無自覚片思いの相手は策士な肉食系でした
「あの、岩沢さん……さっきはすみませんでした!」

カルツォーネとコーヒーのセットを運んできた新人の子がおずおずと顔を出して頭を下げてきた。
成形していた手を止めて、何が?と首を傾げると、すぐに聞きに来たり、パンの種類を覚えられなくて……。と指を忙しなく動かして緊張しているのを誤魔化しているようだった。
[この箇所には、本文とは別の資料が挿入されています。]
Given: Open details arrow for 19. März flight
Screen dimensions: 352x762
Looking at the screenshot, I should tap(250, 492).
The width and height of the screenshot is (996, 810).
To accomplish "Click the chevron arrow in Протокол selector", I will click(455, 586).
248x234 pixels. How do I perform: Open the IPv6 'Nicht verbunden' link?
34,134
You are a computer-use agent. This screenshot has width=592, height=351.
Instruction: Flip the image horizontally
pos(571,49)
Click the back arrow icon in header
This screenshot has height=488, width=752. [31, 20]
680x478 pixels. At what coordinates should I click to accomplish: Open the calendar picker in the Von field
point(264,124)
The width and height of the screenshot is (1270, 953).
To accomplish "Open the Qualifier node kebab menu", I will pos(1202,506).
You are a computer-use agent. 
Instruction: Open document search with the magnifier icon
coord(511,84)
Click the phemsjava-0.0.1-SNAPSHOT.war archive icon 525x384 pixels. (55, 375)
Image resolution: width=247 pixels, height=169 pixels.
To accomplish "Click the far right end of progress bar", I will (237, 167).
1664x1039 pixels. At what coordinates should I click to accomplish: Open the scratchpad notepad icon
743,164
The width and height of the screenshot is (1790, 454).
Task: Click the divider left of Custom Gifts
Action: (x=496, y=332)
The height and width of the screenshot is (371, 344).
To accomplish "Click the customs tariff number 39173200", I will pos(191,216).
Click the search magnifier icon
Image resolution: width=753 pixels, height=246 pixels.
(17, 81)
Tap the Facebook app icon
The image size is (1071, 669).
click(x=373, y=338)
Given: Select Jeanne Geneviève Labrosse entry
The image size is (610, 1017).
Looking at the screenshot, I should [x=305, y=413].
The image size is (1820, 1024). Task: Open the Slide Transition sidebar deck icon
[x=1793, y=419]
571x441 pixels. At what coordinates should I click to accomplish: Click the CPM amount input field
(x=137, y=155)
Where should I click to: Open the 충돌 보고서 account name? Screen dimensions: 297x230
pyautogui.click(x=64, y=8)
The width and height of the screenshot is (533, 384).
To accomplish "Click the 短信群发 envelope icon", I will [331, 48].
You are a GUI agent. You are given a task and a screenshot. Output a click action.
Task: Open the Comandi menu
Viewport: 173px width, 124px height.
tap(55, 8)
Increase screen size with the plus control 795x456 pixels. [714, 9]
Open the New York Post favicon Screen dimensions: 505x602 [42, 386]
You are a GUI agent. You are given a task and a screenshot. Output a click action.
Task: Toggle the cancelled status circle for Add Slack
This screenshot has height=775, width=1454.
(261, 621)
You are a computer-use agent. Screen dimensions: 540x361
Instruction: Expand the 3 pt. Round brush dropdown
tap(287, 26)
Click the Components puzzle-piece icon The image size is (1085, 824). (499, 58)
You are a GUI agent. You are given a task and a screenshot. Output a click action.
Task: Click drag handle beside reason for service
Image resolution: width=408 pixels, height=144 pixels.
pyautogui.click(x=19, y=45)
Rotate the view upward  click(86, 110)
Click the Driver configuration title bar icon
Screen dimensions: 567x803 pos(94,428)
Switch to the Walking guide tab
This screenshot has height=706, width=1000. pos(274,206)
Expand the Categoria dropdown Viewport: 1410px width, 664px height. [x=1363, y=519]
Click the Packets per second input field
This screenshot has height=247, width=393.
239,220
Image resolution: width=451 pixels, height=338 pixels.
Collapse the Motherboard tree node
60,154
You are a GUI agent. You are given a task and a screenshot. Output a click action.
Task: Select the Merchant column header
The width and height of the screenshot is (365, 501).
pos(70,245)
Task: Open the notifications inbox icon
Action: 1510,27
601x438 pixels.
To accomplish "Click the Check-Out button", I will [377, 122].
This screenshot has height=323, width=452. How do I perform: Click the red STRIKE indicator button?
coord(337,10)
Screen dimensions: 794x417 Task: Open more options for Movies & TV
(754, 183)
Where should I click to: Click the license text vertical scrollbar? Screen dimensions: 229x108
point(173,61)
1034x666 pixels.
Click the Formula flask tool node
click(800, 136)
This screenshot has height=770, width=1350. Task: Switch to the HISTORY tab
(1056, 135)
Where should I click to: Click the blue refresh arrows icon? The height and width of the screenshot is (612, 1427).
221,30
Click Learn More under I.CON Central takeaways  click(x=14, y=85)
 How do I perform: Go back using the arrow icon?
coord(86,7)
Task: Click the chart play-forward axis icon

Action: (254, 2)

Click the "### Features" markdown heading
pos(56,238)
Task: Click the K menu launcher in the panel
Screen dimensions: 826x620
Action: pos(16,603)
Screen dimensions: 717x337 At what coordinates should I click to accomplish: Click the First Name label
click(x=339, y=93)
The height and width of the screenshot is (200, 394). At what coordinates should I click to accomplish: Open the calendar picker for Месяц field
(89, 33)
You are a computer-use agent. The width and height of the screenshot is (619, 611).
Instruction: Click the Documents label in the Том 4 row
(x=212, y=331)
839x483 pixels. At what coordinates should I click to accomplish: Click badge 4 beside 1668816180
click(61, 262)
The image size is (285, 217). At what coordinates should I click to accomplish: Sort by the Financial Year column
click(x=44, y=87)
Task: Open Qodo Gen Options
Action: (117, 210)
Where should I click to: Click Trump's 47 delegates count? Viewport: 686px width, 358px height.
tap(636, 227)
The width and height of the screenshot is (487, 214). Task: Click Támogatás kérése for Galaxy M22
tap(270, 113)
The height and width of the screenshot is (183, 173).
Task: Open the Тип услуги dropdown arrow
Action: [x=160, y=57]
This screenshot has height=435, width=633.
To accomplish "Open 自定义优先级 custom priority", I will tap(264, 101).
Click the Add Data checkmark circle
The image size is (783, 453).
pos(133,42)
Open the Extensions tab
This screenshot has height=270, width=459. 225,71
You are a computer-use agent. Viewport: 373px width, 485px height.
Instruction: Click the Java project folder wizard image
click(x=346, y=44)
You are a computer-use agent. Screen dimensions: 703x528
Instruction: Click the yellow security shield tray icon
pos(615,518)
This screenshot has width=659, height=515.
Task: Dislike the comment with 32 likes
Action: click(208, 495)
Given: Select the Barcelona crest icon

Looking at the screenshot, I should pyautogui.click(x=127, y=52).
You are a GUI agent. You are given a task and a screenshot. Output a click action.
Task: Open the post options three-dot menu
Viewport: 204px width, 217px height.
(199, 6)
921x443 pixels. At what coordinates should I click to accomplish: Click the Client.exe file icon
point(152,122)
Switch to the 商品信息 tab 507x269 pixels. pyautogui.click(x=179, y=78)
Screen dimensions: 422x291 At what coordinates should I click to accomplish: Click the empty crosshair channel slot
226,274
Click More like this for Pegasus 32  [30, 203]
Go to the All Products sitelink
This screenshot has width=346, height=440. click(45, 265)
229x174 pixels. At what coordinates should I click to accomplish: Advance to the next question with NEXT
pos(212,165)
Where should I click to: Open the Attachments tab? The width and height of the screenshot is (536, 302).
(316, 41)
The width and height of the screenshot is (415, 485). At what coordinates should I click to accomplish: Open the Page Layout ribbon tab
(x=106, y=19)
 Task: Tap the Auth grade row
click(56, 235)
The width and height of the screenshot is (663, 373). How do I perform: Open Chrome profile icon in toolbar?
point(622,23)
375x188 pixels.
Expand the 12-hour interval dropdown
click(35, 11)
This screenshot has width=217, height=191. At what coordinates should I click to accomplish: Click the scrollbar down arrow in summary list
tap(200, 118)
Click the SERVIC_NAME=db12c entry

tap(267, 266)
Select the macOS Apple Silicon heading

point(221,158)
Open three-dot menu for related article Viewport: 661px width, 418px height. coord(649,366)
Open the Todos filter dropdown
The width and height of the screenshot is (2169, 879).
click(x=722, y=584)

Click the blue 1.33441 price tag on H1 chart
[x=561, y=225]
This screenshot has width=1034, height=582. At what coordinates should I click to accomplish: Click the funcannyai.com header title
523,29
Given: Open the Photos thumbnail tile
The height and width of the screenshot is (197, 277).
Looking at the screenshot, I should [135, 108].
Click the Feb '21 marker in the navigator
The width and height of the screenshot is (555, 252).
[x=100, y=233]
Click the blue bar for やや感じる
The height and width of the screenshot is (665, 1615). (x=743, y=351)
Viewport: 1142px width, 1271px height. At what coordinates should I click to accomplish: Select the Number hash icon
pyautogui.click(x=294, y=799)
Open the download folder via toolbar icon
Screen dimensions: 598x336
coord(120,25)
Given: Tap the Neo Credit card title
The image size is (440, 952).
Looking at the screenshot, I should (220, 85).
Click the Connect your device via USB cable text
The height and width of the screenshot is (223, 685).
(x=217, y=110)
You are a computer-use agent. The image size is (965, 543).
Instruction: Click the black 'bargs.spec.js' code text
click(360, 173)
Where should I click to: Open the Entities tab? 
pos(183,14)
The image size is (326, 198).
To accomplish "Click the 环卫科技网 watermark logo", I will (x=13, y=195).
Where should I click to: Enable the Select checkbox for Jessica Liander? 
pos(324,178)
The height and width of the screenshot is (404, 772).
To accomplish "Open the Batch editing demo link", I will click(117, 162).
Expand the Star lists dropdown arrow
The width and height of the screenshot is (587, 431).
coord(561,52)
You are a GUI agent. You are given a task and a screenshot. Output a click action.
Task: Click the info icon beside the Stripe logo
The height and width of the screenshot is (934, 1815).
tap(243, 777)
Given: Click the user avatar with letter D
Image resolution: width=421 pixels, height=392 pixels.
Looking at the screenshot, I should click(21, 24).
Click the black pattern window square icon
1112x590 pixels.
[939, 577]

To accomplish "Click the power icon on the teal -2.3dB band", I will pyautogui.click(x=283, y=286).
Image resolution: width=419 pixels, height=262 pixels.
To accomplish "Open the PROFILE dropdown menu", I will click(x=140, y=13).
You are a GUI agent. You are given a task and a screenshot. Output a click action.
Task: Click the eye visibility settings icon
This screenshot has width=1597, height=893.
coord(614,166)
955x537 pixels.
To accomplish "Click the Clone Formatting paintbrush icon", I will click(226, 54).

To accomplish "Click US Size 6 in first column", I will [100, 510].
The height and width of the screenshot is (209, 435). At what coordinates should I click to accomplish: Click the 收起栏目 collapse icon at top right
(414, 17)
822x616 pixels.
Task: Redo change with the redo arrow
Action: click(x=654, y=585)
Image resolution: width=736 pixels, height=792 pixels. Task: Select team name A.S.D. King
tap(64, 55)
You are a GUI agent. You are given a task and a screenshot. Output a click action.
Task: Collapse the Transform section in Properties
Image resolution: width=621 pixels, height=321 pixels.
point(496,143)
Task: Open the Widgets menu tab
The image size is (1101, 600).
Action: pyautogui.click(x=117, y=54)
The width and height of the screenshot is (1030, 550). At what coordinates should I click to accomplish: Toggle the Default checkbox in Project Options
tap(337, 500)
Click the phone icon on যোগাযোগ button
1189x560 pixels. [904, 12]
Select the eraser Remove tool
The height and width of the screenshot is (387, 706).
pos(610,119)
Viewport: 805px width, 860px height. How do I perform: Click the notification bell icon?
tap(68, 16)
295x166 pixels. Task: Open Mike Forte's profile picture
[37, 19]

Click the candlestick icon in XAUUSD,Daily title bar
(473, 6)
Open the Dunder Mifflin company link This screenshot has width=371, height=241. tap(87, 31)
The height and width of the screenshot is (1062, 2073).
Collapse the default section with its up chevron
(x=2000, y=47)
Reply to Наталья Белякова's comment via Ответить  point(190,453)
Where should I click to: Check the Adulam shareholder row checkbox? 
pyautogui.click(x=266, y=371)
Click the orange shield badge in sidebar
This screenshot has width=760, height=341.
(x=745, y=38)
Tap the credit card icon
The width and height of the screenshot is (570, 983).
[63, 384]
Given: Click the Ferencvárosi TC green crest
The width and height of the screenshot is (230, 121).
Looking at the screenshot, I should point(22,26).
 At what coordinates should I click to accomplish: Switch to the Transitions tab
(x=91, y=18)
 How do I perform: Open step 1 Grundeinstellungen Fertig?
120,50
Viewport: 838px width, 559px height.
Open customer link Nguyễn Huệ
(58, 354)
「気にしないで?分からないことをすぐに聞きに来るのは良いことなの、その分失敗しないんだから。
パンの種類もたくさんあるんだからすぐに覚えられなくて当然だわ。
私だって最初は覚えられなかったんだもの」

「で、でもさっき岩沢さん、怒って……」

「あなたには怒ってないし、私は元々こんな顔つきなの」

よく怒ってるって誤解されるけどね。と言うとまたその子は、ご、ごめんなさいっ!と謝ってきた。
どうやら普通の顔が怒ってるように見えると失礼なことを言ってしまったと思ってしまったようだった。

「慣れてるから気にしないで。
それに、そんなに怯えないで仲良くしてくれたら嬉しいんだけど?」

そう言って微笑むと、新人の子は何故か頬を紅潮させた。
ん?と思っているとその子は、私も仲良くしてもらいたいですっ!と両手を握ってきて凄い剣幕で言ってきたので思わず後ずさってしまった。